## What to do
Could you return each line below without altering a word?
=== Section Start ===
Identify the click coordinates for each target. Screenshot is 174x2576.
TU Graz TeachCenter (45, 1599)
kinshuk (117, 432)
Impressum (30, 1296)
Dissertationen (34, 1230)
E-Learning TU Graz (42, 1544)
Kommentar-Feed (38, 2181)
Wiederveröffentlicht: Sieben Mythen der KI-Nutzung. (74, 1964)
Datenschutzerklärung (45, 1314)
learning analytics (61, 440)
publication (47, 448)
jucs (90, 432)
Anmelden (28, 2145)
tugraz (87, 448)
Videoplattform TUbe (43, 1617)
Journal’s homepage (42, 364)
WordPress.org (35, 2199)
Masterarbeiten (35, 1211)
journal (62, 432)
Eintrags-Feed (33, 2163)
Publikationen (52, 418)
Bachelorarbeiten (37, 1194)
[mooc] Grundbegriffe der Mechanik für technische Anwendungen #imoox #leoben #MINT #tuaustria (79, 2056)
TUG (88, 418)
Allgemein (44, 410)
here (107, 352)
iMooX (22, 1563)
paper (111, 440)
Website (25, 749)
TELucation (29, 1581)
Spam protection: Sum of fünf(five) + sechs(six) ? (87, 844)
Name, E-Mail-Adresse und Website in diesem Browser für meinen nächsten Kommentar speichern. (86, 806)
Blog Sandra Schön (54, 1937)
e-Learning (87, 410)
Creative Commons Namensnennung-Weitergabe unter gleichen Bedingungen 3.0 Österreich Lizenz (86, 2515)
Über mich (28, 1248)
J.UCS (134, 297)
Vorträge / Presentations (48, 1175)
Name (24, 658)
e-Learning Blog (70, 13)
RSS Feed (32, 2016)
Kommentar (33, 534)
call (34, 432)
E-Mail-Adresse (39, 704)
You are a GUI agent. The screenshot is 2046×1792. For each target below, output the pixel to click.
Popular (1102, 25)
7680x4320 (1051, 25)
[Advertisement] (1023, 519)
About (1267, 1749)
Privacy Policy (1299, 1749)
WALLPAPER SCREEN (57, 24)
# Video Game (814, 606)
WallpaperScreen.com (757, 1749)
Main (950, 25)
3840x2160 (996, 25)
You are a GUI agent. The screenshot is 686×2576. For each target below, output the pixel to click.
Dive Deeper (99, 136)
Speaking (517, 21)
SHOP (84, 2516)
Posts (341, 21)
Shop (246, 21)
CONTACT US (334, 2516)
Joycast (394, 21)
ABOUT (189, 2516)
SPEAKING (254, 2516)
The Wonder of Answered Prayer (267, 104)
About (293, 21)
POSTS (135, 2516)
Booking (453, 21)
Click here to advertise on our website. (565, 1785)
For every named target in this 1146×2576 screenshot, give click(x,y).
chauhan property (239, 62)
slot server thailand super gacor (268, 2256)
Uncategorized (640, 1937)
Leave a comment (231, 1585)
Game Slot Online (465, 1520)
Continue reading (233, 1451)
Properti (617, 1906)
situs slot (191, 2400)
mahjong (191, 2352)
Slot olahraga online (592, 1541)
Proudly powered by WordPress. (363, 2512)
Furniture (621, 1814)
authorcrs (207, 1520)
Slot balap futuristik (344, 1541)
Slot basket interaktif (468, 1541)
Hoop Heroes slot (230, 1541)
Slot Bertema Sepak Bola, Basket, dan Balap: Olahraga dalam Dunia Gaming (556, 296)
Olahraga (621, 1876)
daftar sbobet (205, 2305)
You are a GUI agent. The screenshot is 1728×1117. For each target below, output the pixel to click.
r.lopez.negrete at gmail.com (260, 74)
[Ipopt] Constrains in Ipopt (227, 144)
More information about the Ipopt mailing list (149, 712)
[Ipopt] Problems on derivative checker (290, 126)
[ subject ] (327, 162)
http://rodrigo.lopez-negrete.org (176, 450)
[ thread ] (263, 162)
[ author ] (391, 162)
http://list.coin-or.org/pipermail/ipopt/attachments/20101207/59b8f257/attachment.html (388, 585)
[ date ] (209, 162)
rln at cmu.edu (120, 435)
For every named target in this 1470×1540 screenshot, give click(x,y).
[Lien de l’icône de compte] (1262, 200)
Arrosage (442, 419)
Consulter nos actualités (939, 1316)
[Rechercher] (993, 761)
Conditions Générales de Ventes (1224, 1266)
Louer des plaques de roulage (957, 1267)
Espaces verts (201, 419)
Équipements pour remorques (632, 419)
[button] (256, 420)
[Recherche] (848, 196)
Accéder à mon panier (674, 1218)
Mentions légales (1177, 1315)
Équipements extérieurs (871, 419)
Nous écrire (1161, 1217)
=== Section End ===
## Task answer
Identify the click coordinates for each target. Screenshot is 174x2576.
TU Graz TeachCenter (45, 1599)
kinshuk (117, 432)
Impressum (30, 1296)
Dissertationen (34, 1230)
E-Learning TU Graz (42, 1544)
Kommentar-Feed (38, 2181)
Wiederveröffentlicht: Sieben Mythen der KI-Nutzung. (74, 1964)
Datenschutzerklärung (45, 1314)
learning analytics (61, 440)
publication (47, 448)
jucs (90, 432)
Anmelden (28, 2145)
tugraz (87, 448)
Videoplattform TUbe (43, 1617)
Journal’s homepage (42, 364)
WordPress.org (35, 2199)
Masterarbeiten (35, 1211)
journal (62, 432)
Eintrags-Feed (33, 2163)
Publikationen (52, 418)
Bachelorarbeiten (37, 1194)
[mooc] Grundbegriffe der Mechanik für technische Anwendungen #imoox #leoben #MINT #tuaustria (79, 2056)
TUG (88, 418)
Allgemein (44, 410)
here (107, 352)
iMooX (22, 1563)
paper (111, 440)
Website (25, 749)
TELucation (29, 1581)
Spam protection: Sum of fünf(five) + sechs(six) ? (87, 844)
Name, E-Mail-Adresse und Website in diesem Browser für meinen nächsten Kommentar speichern. (86, 806)
Blog Sandra Schön (54, 1937)
e-Learning (87, 410)
Creative Commons Namensnennung-Weitergabe unter gleichen Bedingungen 3.0 Österreich Lizenz (86, 2515)
Über mich (28, 1248)
J.UCS (134, 297)
Vorträge / Presentations (48, 1175)
Name (24, 658)
e-Learning Blog (70, 13)
RSS Feed (32, 2016)
Kommentar (33, 534)
call (34, 432)
E-Mail-Adresse (39, 704)
You are a GUI agent. The screenshot is 2046×1792. For each target below, output the pixel to click.
Popular (1102, 25)
7680x4320 (1051, 25)
[Advertisement] (1023, 519)
About (1267, 1749)
Privacy Policy (1299, 1749)
WALLPAPER SCREEN (57, 24)
# Video Game (814, 606)
WallpaperScreen.com (757, 1749)
Main (950, 25)
3840x2160 (996, 25)
You are a GUI agent. The screenshot is 686×2576. For each target below, output the pixel to click.
Dive Deeper (99, 136)
Speaking (517, 21)
SHOP (84, 2516)
Posts (341, 21)
Shop (246, 21)
CONTACT US (334, 2516)
Joycast (394, 21)
ABOUT (189, 2516)
SPEAKING (254, 2516)
The Wonder of Answered Prayer (267, 104)
About (293, 21)
POSTS (135, 2516)
Booking (453, 21)
Click here to advertise on our website. (565, 1785)
For every named target in this 1146×2576 screenshot, give click(x,y).
chauhan property (239, 62)
slot server thailand super gacor (268, 2256)
Uncategorized (640, 1937)
Leave a comment (231, 1585)
Game Slot Online (465, 1520)
Continue reading (233, 1451)
Properti (617, 1906)
situs slot (191, 2400)
mahjong (191, 2352)
Slot olahraga online (592, 1541)
Proudly powered by WordPress. (363, 2512)
Furniture (621, 1814)
authorcrs (207, 1520)
Slot balap futuristik (344, 1541)
Slot basket interaktif (468, 1541)
Hoop Heroes slot (230, 1541)
Slot Bertema Sepak Bola, Basket, dan Balap: Olahraga dalam Dunia Gaming (556, 296)
Olahraga (621, 1876)
daftar sbobet (205, 2305)
You are a GUI agent. The screenshot is 1728×1117. For each target below, output the pixel to click.
r.lopez.negrete at gmail.com (260, 74)
[Ipopt] Constrains in Ipopt (227, 144)
More information about the Ipopt mailing list (149, 712)
[Ipopt] Problems on derivative checker (290, 126)
[ subject ] (327, 162)
http://rodrigo.lopez-negrete.org (176, 450)
[ thread ] (263, 162)
[ author ] (391, 162)
http://list.coin-or.org/pipermail/ipopt/attachments/20101207/59b8f257/attachment.html (388, 585)
[ date ] (209, 162)
rln at cmu.edu (120, 435)
For every named target in this 1470×1540 screenshot, give click(x,y).
[Lien de l’icône de compte] (1262, 200)
Arrosage (442, 419)
Consulter nos actualités (939, 1316)
[Rechercher] (993, 761)
Conditions Générales de Ventes (1224, 1266)
Louer des plaques de roulage (957, 1267)
Espaces verts (201, 419)
Équipements pour remorques (632, 419)
[button] (256, 420)
[Recherche] (848, 196)
Accéder à mon panier (674, 1218)
Mentions légales (1177, 1315)
Équipements extérieurs (871, 419)
Nous écrire (1161, 1217)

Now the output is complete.